Bundesrat begrenzt Boni für bundesnahe Unternehmen

Der Bundesrat geht gegen hohe Boni in bundesnahen Betrieben vor. Unter anderem werden der variable Lohnanteil und die Nebenleistungen für Geschäftsleitungsmitglieder beschränkt.
23.11.2016 15:45
Soll nicht mehr möglich sein: Ruag-CEO Urs Breitmeier erhielt 2015 mehr Boni als Fixlohn.
Soll nicht mehr möglich sein: Ruag-CEO Urs Breitmeier erhielt 2015 mehr Boni als Fixlohn.
Bild: ZVG

Betroffen sind die Post, SBB, Skyguide, Ruag Holding, Sifem und Identitas, wie der Bundesrat am Mittwoch mitteilte. Deren Generalversammlung soll künftig im Voraus die Löhne des obersten Leitungsorgans und der Geschäftsleitung festlegen können.
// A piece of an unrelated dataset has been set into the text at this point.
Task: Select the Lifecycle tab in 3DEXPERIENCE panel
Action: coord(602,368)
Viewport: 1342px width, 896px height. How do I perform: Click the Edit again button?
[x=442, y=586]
Der variable Lohnanteil, also die Boni, dürfen höchstens 50% des fixen Lohns betragen. Die Nebenleistungen an die Geschäftsleitungsmitglieder dürfen 10% nicht übersteigen. Als Nebenleistungen gelten insbesondere Spesen- und Repräsentationspauschalen, Versicherungsbeiträge oder Geschäftsautos.

Die Statuten der betroffenen Unternehmen sollen spätestens anlässlich der ordentlichen Generalversammlungen 2018 geändert werden. Die Entwicklung der Kaderlöhne bundesnaher Betriebe haben im Bundesrat zu einer Grundsatzdiskussion geführt. Anlass waren unter anderem die variablen Leistungskomponenten und Boni von Ruag-Chef Urs Breitmeier, die letztes Jahr höher ausgefallen waren als der Fixlohn.